The invention does not consider other practical matters that make defecating difficult, like that three-alarm chili burrito you ate the night before; it just makes the burrito’s exit a little less taxing. The way I see it, if the burrito is in the exit process at all then the hard work of defecating is already done!
Yet Oswald’s invention continued to weigh heavily on my mind since I stumbled upon it in my research. Why a buttock spreader? Had Lang uncovered a niche market, or did he simply invent something for the sake of inventing it without any concerns for real world applications? If there is a market for this device then the item seems somewhat practical. It’s probably cost effective, easily installed, and thanks to the privacy of the Internet and public bathroom stalls, not too embarrassing to buy and use. But is there a market for such a thing?
According to the National Center of Health Statistics, the National Health And Nutrition Examination Survey (NHANES) of 1999-2002 found that 65% of Adults living in the United States are overweight or obese. Lang’s patent was issued on September 12, 2002. Coincidence?
It is well known that overweight and obese people struggle with all manner of hygiene problems in the area of defecating. Often, the additional folds of skin present on the overweight or obese body obstruct the elimination process all together. In addition, the girth of this body-type can prevent a person’s access to the region in question for both assisting the elimination process, and cleaning up the mess afterwards. Step in Lang’s toilet seat. While the seat won’t clean you (there are other things on the market for that) it will help you get to the point where you need to be cleaned — the inevitable conclusion of the three-alarm chili burrito’s journey through your digestive system.

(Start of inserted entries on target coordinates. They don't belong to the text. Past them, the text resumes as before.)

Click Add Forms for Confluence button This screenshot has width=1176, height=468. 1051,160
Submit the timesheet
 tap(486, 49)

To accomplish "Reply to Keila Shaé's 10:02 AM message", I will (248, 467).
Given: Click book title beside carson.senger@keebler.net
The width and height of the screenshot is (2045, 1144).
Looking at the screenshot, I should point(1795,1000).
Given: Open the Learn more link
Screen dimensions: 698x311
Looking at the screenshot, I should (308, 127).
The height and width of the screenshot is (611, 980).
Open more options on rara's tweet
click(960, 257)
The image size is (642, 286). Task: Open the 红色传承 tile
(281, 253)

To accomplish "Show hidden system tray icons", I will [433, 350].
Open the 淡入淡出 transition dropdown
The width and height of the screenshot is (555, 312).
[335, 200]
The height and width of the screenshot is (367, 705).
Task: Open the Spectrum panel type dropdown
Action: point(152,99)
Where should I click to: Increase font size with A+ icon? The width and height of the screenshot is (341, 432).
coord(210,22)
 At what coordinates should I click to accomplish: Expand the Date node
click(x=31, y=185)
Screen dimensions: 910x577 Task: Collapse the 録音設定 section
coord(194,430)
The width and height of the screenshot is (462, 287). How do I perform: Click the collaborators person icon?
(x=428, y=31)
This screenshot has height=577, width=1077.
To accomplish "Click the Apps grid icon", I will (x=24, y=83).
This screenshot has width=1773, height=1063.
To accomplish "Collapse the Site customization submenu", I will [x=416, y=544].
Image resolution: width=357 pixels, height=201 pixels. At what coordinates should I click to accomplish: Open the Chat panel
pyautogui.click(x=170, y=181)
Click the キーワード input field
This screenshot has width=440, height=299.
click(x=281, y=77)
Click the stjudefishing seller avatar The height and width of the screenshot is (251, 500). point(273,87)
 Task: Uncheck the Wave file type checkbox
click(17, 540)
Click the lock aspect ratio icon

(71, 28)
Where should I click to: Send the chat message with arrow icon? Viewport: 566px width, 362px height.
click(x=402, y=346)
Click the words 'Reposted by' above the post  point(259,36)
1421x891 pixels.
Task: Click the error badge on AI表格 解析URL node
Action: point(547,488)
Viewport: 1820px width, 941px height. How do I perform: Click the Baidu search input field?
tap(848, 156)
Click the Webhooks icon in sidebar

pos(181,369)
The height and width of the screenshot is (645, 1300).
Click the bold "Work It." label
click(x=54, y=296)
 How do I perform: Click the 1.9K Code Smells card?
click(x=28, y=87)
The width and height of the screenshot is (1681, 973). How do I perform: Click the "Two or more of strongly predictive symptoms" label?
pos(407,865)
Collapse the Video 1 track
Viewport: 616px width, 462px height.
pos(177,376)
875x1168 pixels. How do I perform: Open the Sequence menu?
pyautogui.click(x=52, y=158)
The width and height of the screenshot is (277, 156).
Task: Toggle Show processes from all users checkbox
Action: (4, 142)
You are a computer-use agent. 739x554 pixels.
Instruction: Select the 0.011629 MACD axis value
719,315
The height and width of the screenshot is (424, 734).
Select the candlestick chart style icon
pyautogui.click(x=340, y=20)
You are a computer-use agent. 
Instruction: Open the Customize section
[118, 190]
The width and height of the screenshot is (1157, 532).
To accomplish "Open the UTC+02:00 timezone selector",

Therefore, with a U.S. market share of 65% at the time of the patent, plus indicators that Europe is slowly beginning to follow our lead in this disturbing trend, a buttock spreader makes perfect sense from a simple supply and demand standpoint. Sure, it’s not as dignified as say a diet pill or a new piece of exercise equipment. Nor is it as elegant as devising a new technique for use in bariatric surgery. But hey, it’s practical!
At the time of its release, the NHANES of 1999-2002 revealed that the number of overweight and obese American adults was up 16% from the previous survey period of 1988-1994. These alarming figures resulted in the Centers for Disease Control and Prevention (CDC) outlining a national health objective for 2010 that included, among other things, the reduction in the prevalence of obesity among adults to less than 15 percent. Unfortunately, the data suggests that the CDC’s efforts are failing and that the incidence of obesity in the United States is on the rise. All this makes the buttock spreading toilet seat not just practical, but a matter of national importance!
When I consider all this in the context of that day several years ago when, annoyed and frustrated in that airport bathroom I couldn’t wash my own hands at will, I think of my comment to the anonymous woman standing next to me and the obvious answer that eluded us both that day. Who decided we could no longer perform a simple act for ourselves? The answer is: we did.
* * * * *
Elizabeth Valeri, our guest blogger, is a resident of Colorado with an interest in the material abundance of everyday life. That is, she is amused by the ways we “over-invent” our lives in a fleeting attempt at controlling them. She wanted to share some of her wacky patent finds with the readers of InventorSpot.com.